• ENTRIES PROVIDED:
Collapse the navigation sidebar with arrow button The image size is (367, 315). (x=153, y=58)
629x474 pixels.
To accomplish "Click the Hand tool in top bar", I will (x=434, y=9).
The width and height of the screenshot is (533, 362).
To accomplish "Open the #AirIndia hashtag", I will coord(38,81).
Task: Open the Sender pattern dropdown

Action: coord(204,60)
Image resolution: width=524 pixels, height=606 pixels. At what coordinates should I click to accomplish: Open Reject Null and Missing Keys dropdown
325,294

--

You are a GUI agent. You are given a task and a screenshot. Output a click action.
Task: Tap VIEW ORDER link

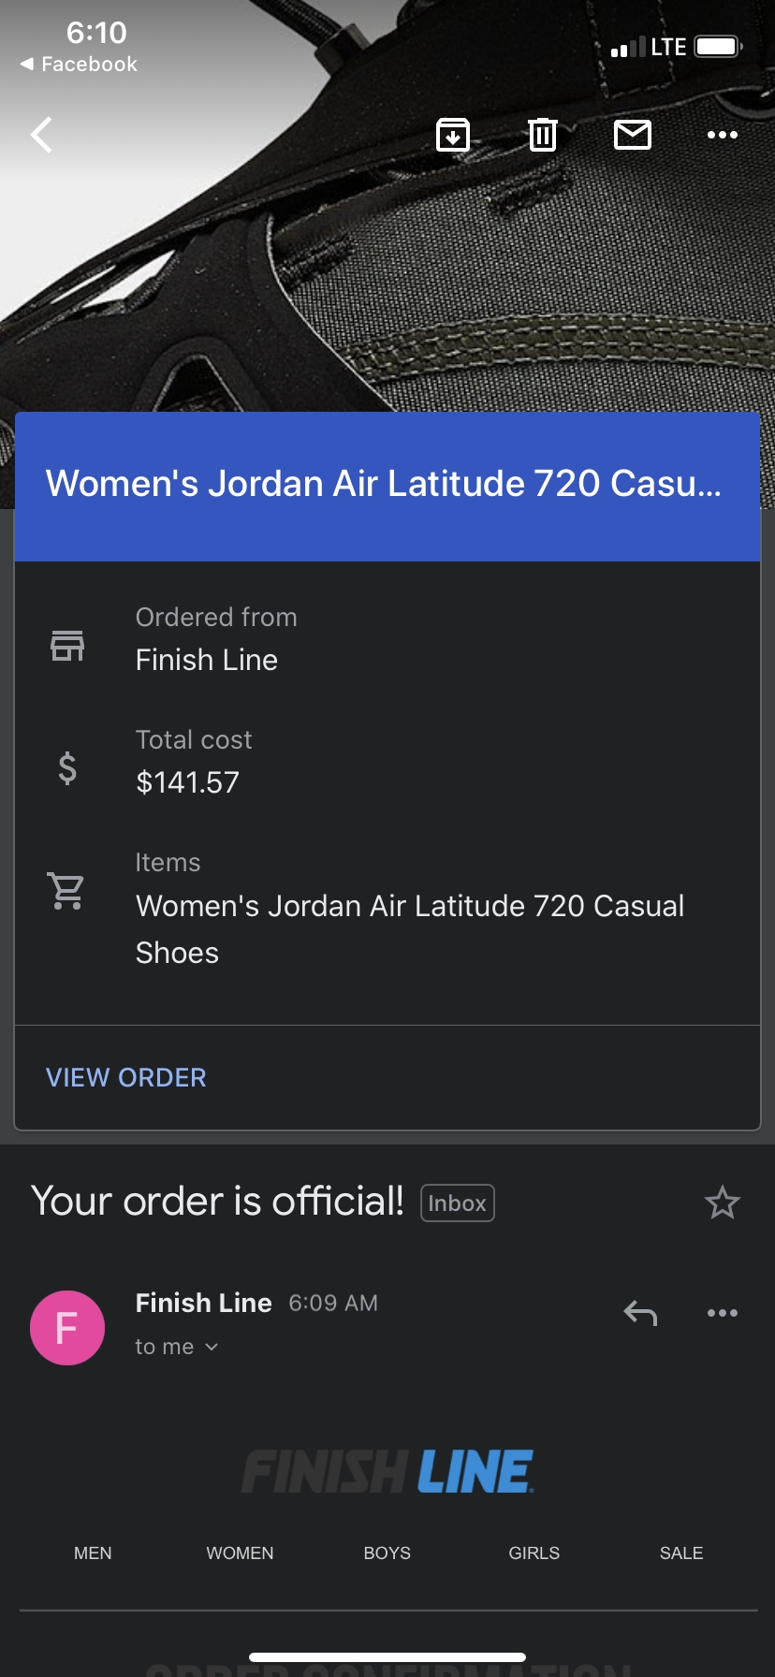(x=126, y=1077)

• TASK REQUIREMENTS:
Wherever a line of the entries holds the string "screenshot", copy that line.

• SOLUTION FOR THIS TASK:
The width and height of the screenshot is (533, 362).
You are a GUI agent. You are given a task and a screenshot. Output a click action.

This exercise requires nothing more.